THE PROBLEM:
Within the records below, find the line with "Click the Polygon Type (T) shelf icon" and the line with "Task: Select the Thailand country name", then reproduce exactly those two lines and all lines between them, without any picture.

DATASET EXTRACT:
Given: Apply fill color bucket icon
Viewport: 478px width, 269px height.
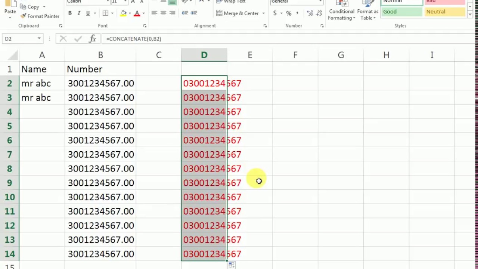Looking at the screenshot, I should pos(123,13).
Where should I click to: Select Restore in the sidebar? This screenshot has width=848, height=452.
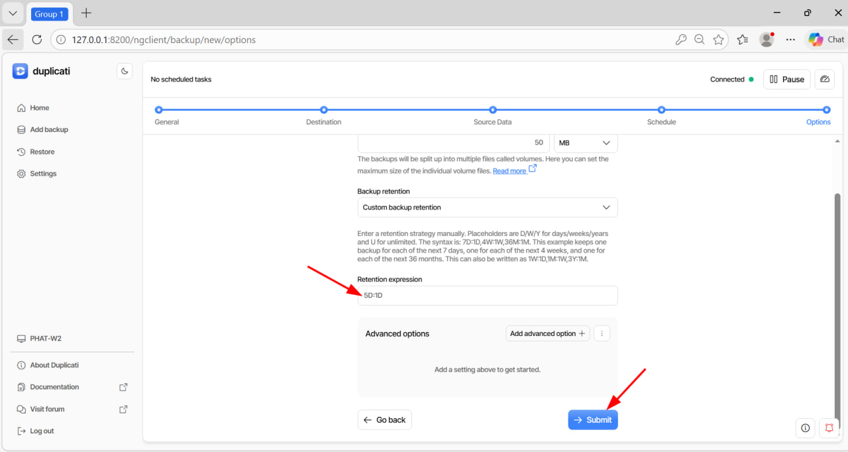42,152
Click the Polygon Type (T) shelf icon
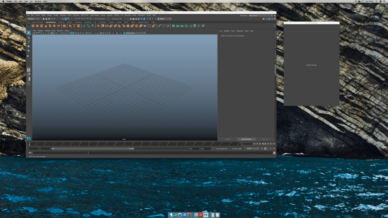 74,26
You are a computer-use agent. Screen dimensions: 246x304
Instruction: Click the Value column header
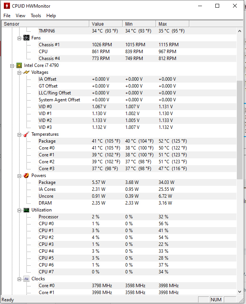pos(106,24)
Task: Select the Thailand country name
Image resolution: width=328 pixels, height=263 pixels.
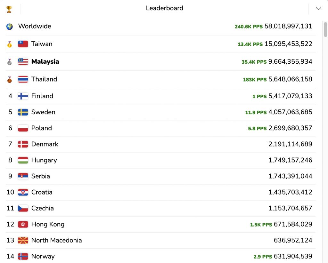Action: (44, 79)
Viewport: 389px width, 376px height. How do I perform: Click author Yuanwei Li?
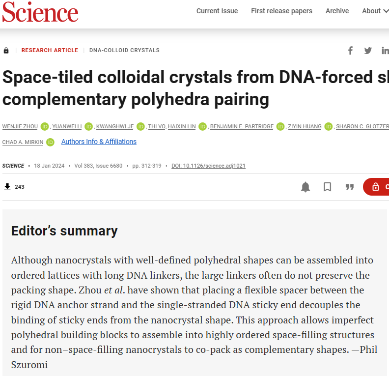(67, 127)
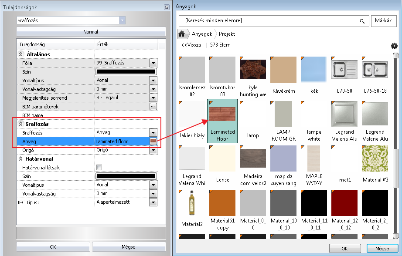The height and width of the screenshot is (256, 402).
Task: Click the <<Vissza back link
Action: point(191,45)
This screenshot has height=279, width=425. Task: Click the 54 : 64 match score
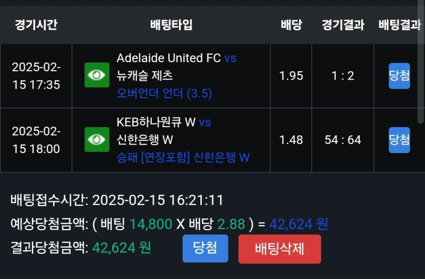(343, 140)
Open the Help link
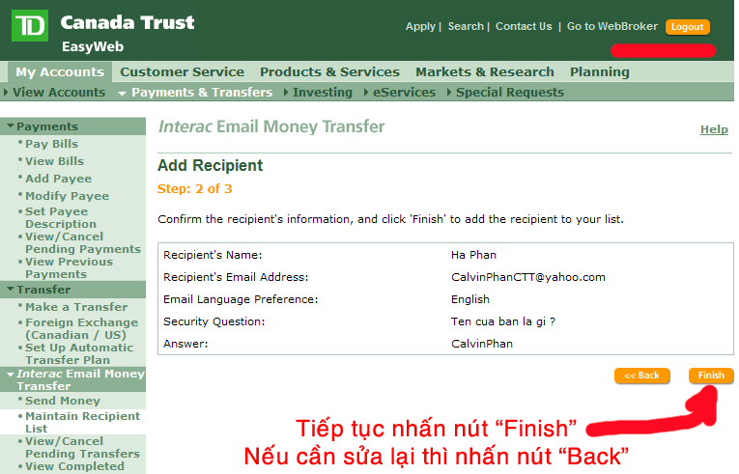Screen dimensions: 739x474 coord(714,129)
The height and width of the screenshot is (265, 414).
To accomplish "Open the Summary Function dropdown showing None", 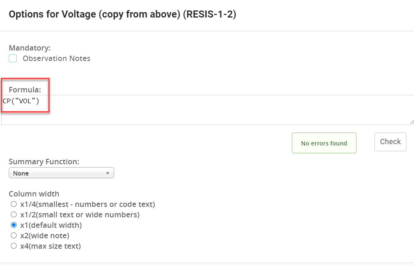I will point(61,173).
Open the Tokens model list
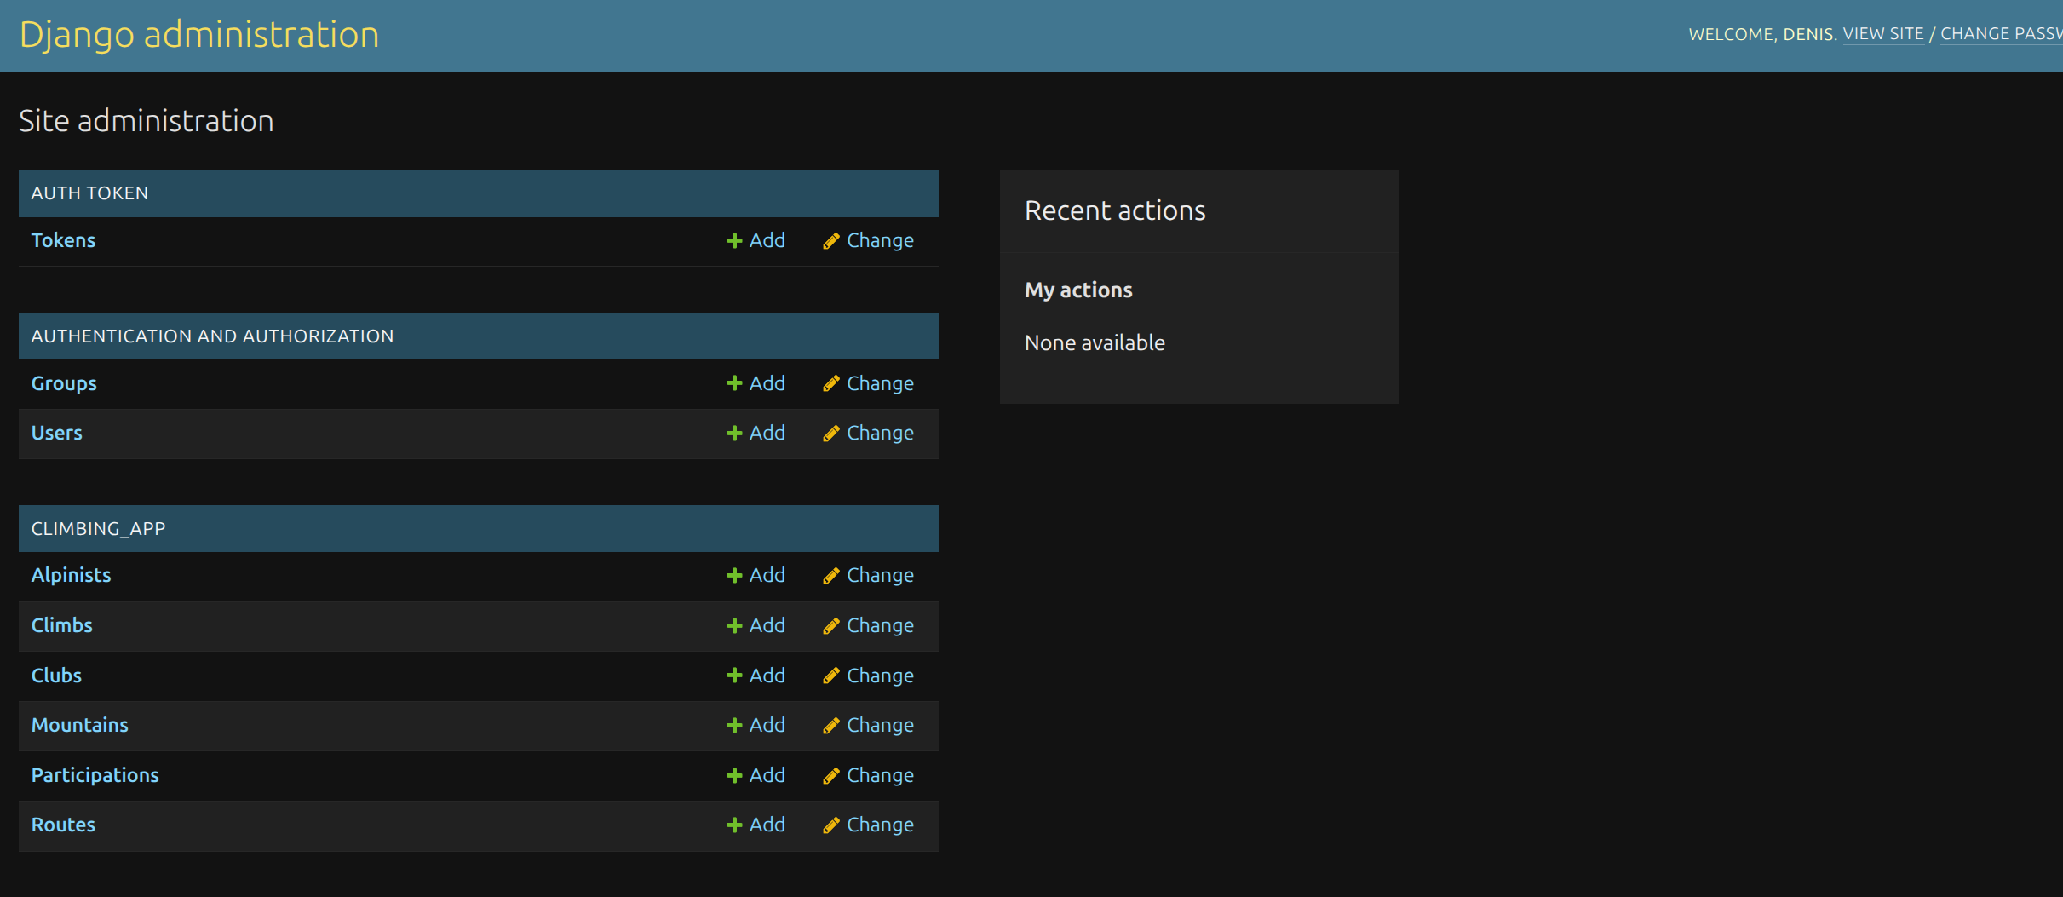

ANSWER TO THIS TASK:
Click the Polygon Type (T) shelf icon
 74,26
You are a computer-use agent. Screen dimensions: 246x304
Instruction: Click the Value column header
pos(106,24)
Task: Select the Thailand country name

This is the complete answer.